Esophageal Cancer: Diagnostic Tests

Mandatory medical device diagnostics.

  • Esophago-gastro-duodenoscopy (EGD; endoscopy of esophagus, stomach, and duodenum) with biopsies (specimen collection) from all suspicious lesions; in Barrett’s esophagus, additional 4-quadrant biopsies [gold standard]Indications: New-onset dysphagia (dysphagia), gastrointestinal hemorrhage (gastrointestinal bleeding), weight loss, recurrent aspiration (entry of liquid or solid substances into the airway), recurrent vomiting, dyspepsia(irritable stomach), and/or inappetence (loss of appetite). Note on diagnostics: tumor foci or precancerous lesions can be detected much more reliably if the mucosa is stained before the examination (staining spray chromoendoscopy) or the color spectrum used is digitally altered in the context of a virtual chromoendoscopy [see below guideline].
  • Endosonography (endoscopic ultrasound (EUS); ultrasound examination performed from the inside, i.e., the ultrasound probe is brought directly into contact with the inner surface (for example, the mucosa of the stomach/intestine) by means of an endoscope (optical instrument)) of the esophagus (esophagus) – for staging’Note: accuracy esp. of a higher T category and local N staging has been increased to grade Ib [S3 guideline].
  • Endosonography of the mediastinum / stomach + fine needle aspiration (FNP), optional; in patients with curative therapy intention.
  • Computed tomography of the thorax/chest (thoracic CT) – for staging.
  • Computed tomography (CT) of the abdomen (abdominal CT) – for staging.
  • Magnetic resonance imaging (MRI of the thorax/abdomen – for staging (in contraindications for CT).
  • Abdominal ultrasonography (ultrasound examination of the abdominal organs) incl. liver – exclusion of metastases (daughter tumors).
  • B-scan ultrasonography of the neck – complementary to the exclusion of cervical lymph node metastases for staging.

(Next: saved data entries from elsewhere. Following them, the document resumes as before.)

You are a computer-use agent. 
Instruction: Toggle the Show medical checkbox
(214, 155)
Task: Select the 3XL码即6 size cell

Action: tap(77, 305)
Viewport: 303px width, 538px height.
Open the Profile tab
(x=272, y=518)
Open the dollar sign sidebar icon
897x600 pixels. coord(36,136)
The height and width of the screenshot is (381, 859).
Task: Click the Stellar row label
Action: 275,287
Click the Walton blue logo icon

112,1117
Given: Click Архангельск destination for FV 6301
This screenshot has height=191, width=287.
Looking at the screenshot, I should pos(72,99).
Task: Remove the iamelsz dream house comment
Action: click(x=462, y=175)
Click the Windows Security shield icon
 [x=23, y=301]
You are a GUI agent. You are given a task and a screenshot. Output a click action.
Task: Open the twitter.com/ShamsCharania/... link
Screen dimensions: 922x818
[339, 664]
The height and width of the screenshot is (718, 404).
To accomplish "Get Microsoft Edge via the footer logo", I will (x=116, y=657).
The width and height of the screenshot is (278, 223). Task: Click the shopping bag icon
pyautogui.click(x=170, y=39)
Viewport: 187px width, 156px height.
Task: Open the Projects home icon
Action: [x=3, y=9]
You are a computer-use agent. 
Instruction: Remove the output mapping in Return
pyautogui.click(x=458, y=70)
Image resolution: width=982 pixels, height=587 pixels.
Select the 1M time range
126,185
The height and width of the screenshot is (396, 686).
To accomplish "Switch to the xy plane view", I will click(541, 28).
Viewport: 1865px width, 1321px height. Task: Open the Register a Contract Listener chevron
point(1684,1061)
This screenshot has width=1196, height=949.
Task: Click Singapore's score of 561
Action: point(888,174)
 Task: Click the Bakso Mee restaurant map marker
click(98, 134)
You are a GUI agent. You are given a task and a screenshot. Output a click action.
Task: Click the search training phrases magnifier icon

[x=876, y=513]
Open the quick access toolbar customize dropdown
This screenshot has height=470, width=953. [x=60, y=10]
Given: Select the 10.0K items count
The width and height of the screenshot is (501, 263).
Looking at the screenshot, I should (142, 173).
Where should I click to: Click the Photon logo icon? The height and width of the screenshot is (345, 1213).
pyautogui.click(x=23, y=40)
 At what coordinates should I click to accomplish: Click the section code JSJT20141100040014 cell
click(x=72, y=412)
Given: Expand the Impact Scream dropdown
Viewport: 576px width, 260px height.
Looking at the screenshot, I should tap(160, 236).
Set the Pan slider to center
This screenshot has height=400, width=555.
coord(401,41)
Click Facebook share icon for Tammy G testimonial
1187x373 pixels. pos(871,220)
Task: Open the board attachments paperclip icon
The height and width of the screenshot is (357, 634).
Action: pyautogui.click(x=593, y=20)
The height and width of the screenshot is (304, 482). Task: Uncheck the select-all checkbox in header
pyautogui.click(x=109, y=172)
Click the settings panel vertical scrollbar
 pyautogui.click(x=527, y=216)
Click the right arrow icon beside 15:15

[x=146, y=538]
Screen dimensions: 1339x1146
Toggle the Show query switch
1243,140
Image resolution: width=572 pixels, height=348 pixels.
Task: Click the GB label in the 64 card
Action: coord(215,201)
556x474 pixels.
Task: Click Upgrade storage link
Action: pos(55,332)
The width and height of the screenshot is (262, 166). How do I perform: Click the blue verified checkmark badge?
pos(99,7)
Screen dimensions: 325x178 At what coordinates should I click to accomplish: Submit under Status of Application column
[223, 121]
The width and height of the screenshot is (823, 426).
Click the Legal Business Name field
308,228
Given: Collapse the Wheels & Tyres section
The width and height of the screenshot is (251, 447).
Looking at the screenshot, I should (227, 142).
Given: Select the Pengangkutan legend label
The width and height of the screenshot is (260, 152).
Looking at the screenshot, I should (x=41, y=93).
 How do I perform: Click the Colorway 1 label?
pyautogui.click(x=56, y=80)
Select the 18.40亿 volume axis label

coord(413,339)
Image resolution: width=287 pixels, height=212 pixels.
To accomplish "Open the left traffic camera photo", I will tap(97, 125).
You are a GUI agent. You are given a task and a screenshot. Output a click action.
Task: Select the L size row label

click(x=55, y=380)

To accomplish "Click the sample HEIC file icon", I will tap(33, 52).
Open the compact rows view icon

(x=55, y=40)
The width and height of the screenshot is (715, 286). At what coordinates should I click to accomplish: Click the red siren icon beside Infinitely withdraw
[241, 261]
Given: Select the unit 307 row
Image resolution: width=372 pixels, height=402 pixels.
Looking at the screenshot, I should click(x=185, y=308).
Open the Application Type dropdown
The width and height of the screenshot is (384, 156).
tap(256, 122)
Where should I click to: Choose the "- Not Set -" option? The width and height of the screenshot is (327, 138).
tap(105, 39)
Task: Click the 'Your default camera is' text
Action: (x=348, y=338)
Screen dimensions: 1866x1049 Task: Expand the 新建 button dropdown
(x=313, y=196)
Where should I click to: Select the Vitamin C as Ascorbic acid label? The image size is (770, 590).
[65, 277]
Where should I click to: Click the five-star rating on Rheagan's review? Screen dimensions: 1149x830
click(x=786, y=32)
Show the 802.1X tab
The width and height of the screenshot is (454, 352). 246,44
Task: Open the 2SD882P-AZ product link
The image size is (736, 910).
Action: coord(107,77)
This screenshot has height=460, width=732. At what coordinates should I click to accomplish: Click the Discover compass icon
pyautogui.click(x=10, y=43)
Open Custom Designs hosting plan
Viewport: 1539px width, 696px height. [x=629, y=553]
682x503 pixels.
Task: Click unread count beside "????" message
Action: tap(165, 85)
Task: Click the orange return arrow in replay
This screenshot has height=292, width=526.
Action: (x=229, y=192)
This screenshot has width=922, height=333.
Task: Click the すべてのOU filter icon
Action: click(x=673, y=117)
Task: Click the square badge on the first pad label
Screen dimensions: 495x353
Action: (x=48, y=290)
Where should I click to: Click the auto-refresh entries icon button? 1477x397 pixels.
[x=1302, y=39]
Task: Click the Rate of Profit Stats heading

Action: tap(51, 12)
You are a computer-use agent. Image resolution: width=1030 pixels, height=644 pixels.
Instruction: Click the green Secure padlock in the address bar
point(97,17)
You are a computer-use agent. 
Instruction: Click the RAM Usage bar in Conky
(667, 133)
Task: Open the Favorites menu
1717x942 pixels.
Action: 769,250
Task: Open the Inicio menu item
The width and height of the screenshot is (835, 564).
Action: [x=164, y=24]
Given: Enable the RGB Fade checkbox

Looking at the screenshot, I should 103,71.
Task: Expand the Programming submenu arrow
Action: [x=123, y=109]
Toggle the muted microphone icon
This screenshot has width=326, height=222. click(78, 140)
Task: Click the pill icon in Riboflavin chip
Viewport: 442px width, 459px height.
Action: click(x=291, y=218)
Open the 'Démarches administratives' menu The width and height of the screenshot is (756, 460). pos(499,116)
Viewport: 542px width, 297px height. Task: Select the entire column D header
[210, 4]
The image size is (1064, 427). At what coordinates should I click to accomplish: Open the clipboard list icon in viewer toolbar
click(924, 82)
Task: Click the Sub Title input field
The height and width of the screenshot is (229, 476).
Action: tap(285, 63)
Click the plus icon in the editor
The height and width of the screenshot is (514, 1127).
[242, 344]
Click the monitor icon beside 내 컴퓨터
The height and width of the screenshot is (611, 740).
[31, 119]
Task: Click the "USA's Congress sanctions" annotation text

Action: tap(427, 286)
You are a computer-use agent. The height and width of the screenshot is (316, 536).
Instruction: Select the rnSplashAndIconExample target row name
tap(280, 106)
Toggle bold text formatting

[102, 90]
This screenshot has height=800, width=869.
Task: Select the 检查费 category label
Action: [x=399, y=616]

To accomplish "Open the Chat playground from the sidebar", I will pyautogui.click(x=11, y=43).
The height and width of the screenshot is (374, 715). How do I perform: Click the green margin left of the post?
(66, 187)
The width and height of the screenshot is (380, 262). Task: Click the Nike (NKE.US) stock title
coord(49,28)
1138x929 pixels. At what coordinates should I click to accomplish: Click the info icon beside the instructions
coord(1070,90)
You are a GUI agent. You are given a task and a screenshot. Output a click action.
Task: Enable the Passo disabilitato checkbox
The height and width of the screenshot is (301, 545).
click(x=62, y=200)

Optional medical device diagnostics – depending on the results of the history, physical examination and mandatory laboratory parameters – for differential diagnosis.

  • Bronchoscopy (lung endoscopy), flexible – for locally advanced tumors with contact with the tracheobronchial system.
  • Skeletal scintigraphy (nuclear medicine procedure that can show functional changes in the skeletal system, in which regionally (locally) pathologically (pathologically) increased or decreased bone remodeling processes are present) – in suspected bone metastases.
  • If necessary, positron emission tomography (PET) /PET-CT (combined nuclear medicine (PET) and radiological (CT) imaging procedure in which the distribution pattern of radioactive substances (tracers) can be very precisely localized with the help of cross-sectional imaging) – in cT2-4 cN+.

Further notes

  • Positron emission tomography (PET; nuclear medicine imaging technique used to produce cross-sectional images of living organisms by visualizing the distribution patterns of weak radioactive substances) – To distinguish between treatment responders and nonresponders after the first few cycles of neoadjuvant (radio)chemotherapy.